The pilitika/Robbins Island wind farm project would see hundreds of hectares of critical Tasmanian devil habitat cleared, adjacent to where the deadly DFTD was recently detected, and where hundreds of devils from this population have been killed on roads in recent years.
Concerns about this project’s impact on the Tasmanian devil follow a bilateral federal-state EPA assessment that ruled the windfarm must shut for five months each year to avoid impacting migrating orange bellied parrots.
Quotes attributable to Greens senator for lutruwita/Tasmania, Peter Whish-Wilson:
“The Greens support a rapid renewable energy transition, but it would be a cruel irony if Australia’s renewable energy projects come at the expense of our threatened and iconic species.
“We need to have confidence that wind farms – like any energy project – don’t damage the environment, and the fact is the pilitika/Robbins Island wind farm project hasn’t been able to prove that.
“The federal government’s oversight of the pilitika/Robbins Island wind farm is going to be a real test on how serious it is about reaching its ‘zero new extinction’ target and implementing strong environmental laws that actually protect critical habitat and wildlife instead of relying on dodgy offsetting schemes.
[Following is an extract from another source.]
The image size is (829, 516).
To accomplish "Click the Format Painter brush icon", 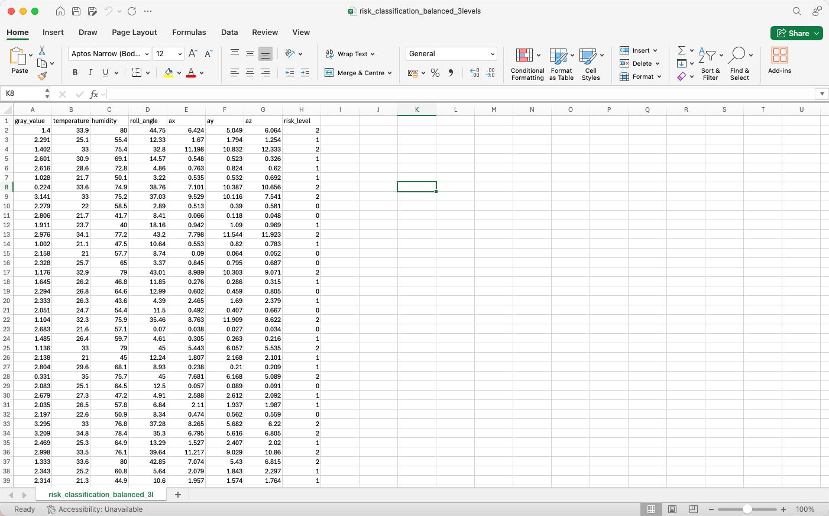I will click(x=42, y=76).
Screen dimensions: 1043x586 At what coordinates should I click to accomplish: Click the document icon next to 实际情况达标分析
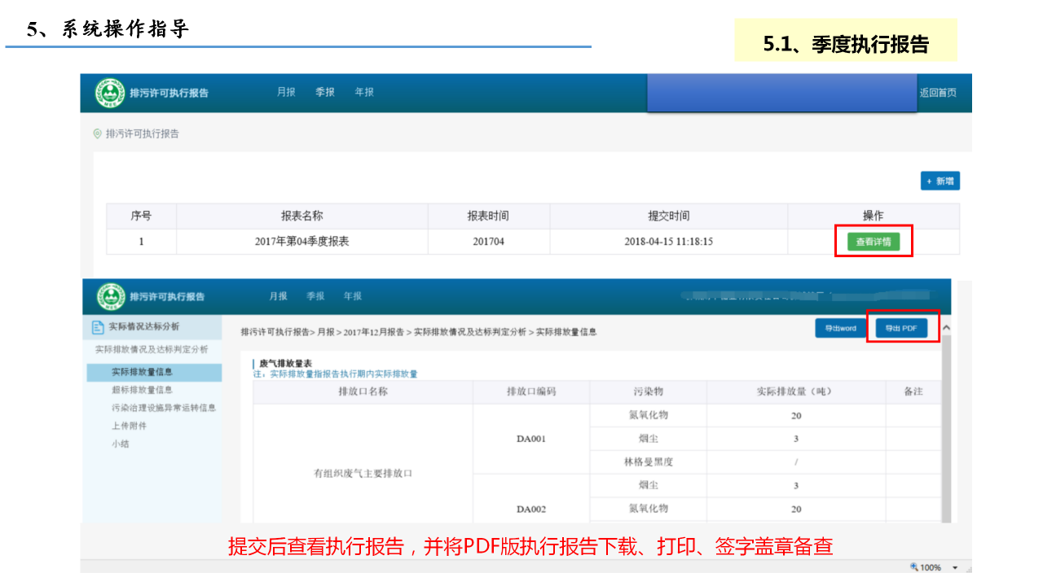click(x=98, y=327)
“Tassie devils are only just clawing their way back from the horrendous DFTD that wiped out 95% of the species’ population, while also battling a myriad of other pressures including land clearing, mining, logging, and becoming roadkill. Needless to say, a massive industrial wind farm on pilitika/Robbins Island is only going to add unacceptable pressure to the plight of the Tasmanian devil.”